Les maisons closes sont interdites en France depuis 1946. Mais une entreprise vient de trouver un moyen de contourner l’interdiction en ouvrant un bordel dans Paris … avec des poupées de silicone.

Cette entreprise, que nous ne citerons pas pour ne pas lui faire de publicité, propose déjà à ses clients de jouir sexuellement de poupées en silicone, à Paris dans un lieu tenu à peu près secret, pour 89 euros de l’heure, prix minimum. Pour l’instant, seuls ceux qui passent une commande avec prise de rendez-vous sur le site internet peuvent connaître l’endroit exact.
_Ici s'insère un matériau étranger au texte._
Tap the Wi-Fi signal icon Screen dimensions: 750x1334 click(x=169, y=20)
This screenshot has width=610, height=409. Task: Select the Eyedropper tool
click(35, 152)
Le recours aux poupées alors que les maisons closes sont interdites depuis 1946 est une idée d’un certain Joachim Lousquy, convaincu que les «sex dolls» représentent l’avenir. « C’est comme dans les années 1980 où les premiers godemichets sont devenus à la mode. Désormais, c’est quelque chose de normal. C’est la même chose pour nous, c’est l’évolution du sextoy pour les hommes», a-t-il confié à France 24.

Tandis que les pseudos leaders de la famille cèdent chaque jour du terrain à l’adversaire, le diable – lui – ne lâche vraiment rien, sans fanfares ni trompettes a contrario de ceux qui se vantent pour rien.